After finding the line that contains "Task: Click the battery charging icon" in the material below, print that line and all subsequent lines exactly, up to and including the last.

Excerpted data —
########

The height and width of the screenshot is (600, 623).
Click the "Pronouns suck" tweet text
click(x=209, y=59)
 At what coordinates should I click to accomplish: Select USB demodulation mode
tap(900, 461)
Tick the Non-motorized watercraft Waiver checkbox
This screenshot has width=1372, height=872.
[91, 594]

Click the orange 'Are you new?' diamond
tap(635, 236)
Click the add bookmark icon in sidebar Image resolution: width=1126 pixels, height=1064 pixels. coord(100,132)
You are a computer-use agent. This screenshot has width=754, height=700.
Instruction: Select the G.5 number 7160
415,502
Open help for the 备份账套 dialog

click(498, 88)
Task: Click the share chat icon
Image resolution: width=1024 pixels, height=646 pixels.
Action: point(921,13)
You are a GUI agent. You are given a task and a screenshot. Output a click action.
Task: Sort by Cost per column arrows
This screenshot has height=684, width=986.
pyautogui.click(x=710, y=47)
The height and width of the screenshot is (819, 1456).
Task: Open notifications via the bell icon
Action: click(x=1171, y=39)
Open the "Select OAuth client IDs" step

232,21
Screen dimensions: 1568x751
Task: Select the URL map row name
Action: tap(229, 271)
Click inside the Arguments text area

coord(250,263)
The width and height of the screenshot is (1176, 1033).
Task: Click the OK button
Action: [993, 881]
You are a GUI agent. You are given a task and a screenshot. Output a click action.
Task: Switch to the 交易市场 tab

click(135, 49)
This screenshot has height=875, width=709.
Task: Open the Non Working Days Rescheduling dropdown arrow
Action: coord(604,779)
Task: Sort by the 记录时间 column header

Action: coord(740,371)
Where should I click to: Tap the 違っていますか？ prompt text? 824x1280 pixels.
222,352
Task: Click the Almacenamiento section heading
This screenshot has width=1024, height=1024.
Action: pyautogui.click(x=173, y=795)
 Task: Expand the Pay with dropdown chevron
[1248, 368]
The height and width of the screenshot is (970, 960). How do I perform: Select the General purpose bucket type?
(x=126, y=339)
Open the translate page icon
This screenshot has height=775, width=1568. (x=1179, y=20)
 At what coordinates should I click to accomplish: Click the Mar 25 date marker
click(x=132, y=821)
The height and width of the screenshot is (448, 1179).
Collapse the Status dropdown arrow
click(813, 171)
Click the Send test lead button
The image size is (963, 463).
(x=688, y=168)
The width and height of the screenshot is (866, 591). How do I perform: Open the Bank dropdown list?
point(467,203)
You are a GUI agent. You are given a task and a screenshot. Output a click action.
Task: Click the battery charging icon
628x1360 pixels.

########

Answer space —
Task: Click the battery charging icon
628x1360 pixels.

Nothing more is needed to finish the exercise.